Republicans on Thursday accused John Kerry, President Biden’s special climate envoy, of being soft on China as he prepared to travel to Beijing to restart talks between the world’s two biggest polluters.

In a contentious hearing before a panel of the House Foreign Affairs Committee, Republicans attacked Mr. Kerry for not doing enough to persuade China to cut its greenhouse gas emissions. At the same time, several also sought to portray Mr. Kerry as putting Chinese interests above those of the United States by negotiating with America’s top economic rival.

Mr Kerry is expected to arrive in China on Sunday for three days of climate talks. He told lawmakers he believes the Chinese government must reverse its growing use of coal-fired power plants, which has helped make it the world’s biggest polluter. But he also aimed to praise China for deploying more wind, solar and other renewable energy than the rest of the world combined.

Mr. Kerry said it was important to try to find a way that would allow China and the United States to work together to reduce global emissions, despite tensions between the countries over trade, human rights and other issues.

“China is the world’s largest economy, and the world’s largest issuer,” Mr Kerry said, insisting it would be “an impracticality of the highest order, diplomatically and politically”, for the US not to talk to China. .

The hearing underscored Mr. Kerry’s stringency in seeking cooperation with Beijing as Republicans and some Democrats try to outdo each other with tough rhetoric on China. It also exposed how little leverage the United States has to pressure the Chinese government to act more quickly to cut its carbon emissions.

“What is the US doing to force China to reduce its emissions?” asked Representative Nathaniel Moran, Republican of Texas.

Against the use of the word “force,” Mr. Kerry did not directly address what, if anything, the United States could do to force China to change course, but he said that dialogue is what is really needed between the two countries.

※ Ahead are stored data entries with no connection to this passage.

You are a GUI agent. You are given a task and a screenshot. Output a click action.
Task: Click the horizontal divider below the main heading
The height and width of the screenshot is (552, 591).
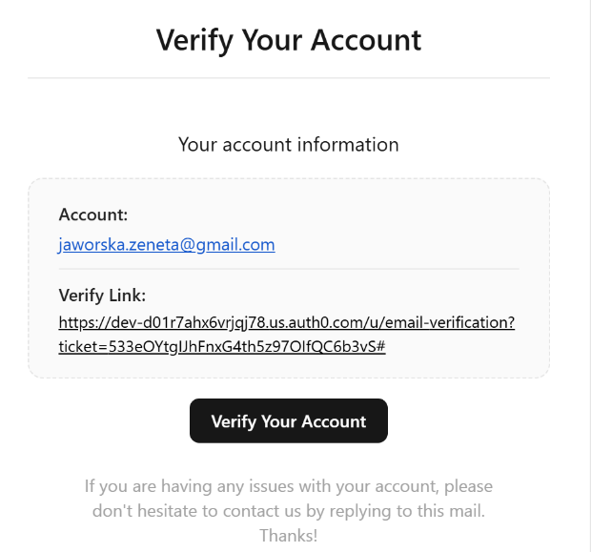(288, 78)
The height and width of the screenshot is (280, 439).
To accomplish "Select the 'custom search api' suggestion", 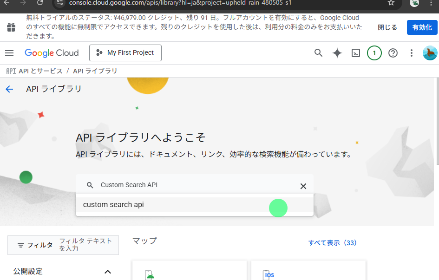I will (114, 205).
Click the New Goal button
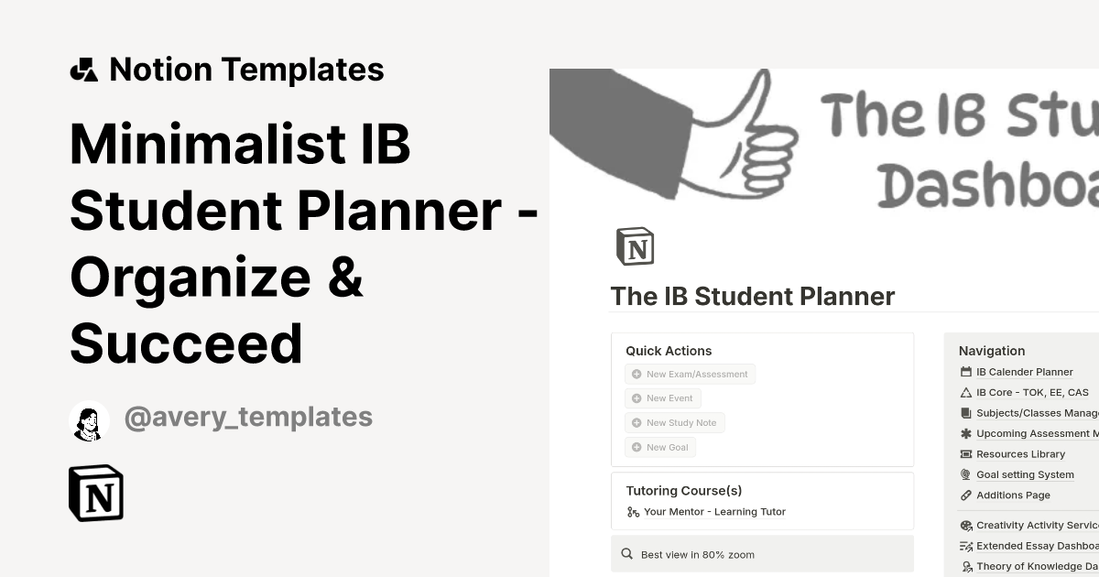The height and width of the screenshot is (577, 1099). click(659, 447)
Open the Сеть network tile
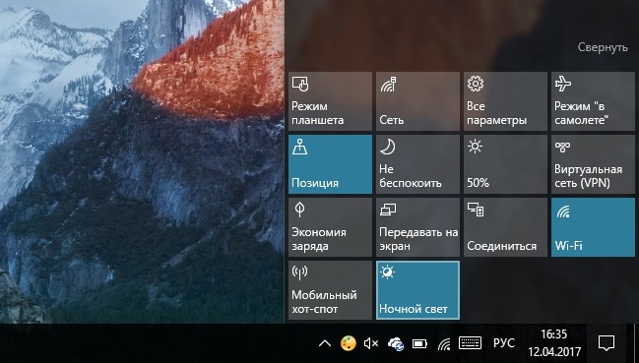The height and width of the screenshot is (363, 639). (417, 101)
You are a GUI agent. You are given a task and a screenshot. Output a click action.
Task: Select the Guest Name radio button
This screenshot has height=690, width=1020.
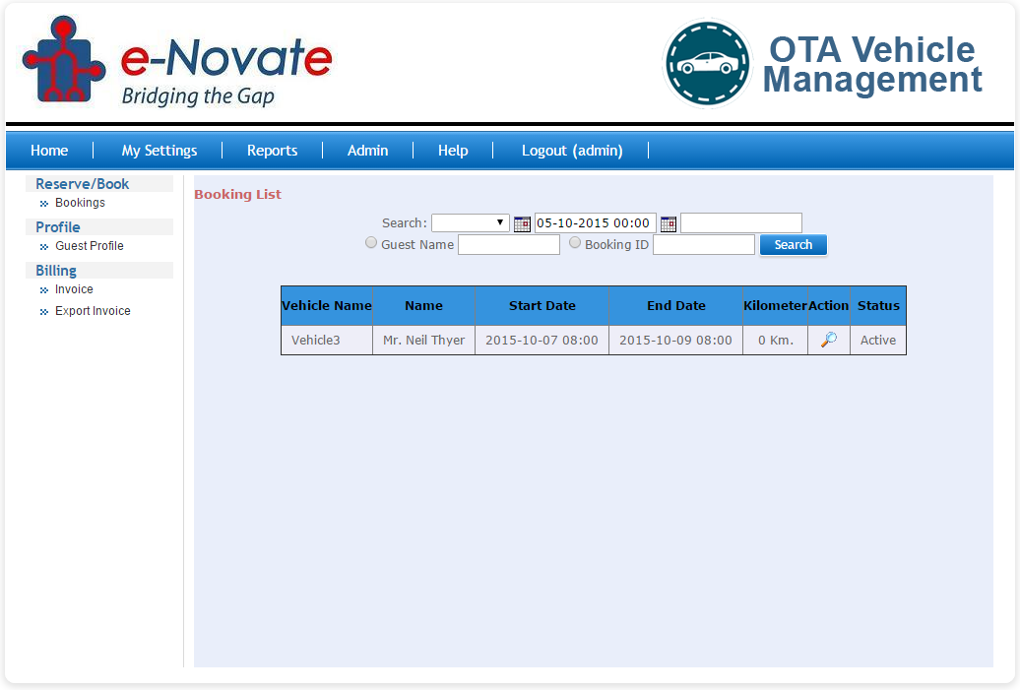pyautogui.click(x=371, y=242)
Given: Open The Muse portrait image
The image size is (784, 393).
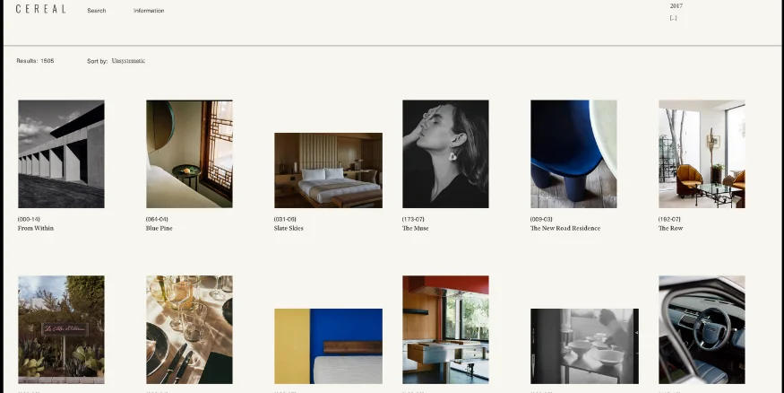Looking at the screenshot, I should tap(445, 153).
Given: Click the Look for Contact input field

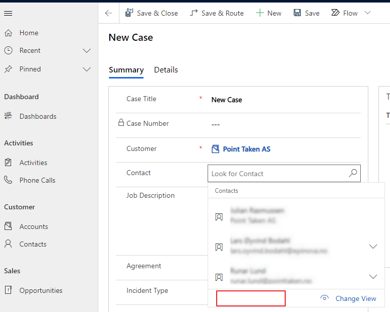Looking at the screenshot, I should [277, 174].
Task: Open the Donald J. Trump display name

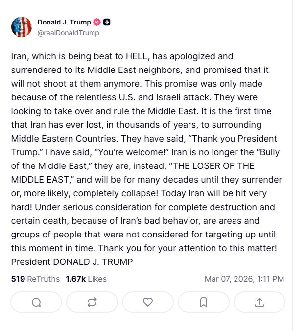Action: 64,22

He also noted that lawmakers are considering a plan similar to one in Europe that would tax iron, steel and other imports that are made by countries without strong climate laws, such as China. “That’s picking up some steam legally because I think people are frustrated with what’s going on,” he said.

Republicans have said they are skeptical that Mr. Kerry will succeed because China is investing in new coal-fired power plants, despite his acknowledgment that global emissions must fall.

“We haven’t seen any real deliberate effort on their part to match the efforts of the United States,” said Mr. Moran.

Scientists say that if China’s emissions continue to rise, by mid-century it would surpass the United States as the country that has pumped the most greenhouse gases into the atmosphere since the start of the Industrial Age. All that pollution from industrialization has helped warm the planet by an average of 1.2 degrees Celsius.

Scientists say 1.5 degrees Celsius, or 2.7 degrees Fahrenheit, is the threshold beyond which the effects of climate change — drought, heat, wildfires, floods — will exceed humanity’s ability to adapt.

Another issue raised at the hearing was China’s classification within the United Nations climate body as a developing country. As such, it has decided to cut its emissions more slowly than the United States and the European nations. China has also argued that it should not face the same financial obligations to help poor nations deal with climate impacts.

China has said its emissions will continue to rise until 2030, when it will begin reductions. It has said it will stop adding carbon pollution to the atmosphere by 2060. President Biden has pledged that the United States will cut its emissions in half from 2005 levels by the end of this decade and stop adding carbon by 2050.

“How in the world can the second largest economy support you and the rest of the world, honestly, that they are a developing nation, giving them preferential treatment?” asked Representative Michael McCaul of Texas.

Mr Kerry said he agreed with Republicans who said China should be treated as a developed nation and that the issue would be revisited next year.

The hearing also featured a series of chilling personal attacks.

Representative Brian Mast, Republican of Florida, told Mr. Kerry that he “does not represent the United States of America” ​​but rather a “left-wing radical agenda.”

Representative Cory Mills, also a Florida Republican, sarcastically thanked Mr. Kerry for taking the time to fly on his “private jet.”

Mr Kerry called Mr Mills’ comment “pretty stupid” and said he does not own a private jet but flies commercial.

Representative Scott Perry, Republican of Pennsylvania, showed charts that he claimed proved the world is not warming. That prompted Mr. Kerry to call the lawmaker’s views, which contradict the conclusion of scientists around the world, “shocking.”

Mr. Perry retorted, “They’re cheaters, like you, sir,” eliciting gasps from both sides of the aisle.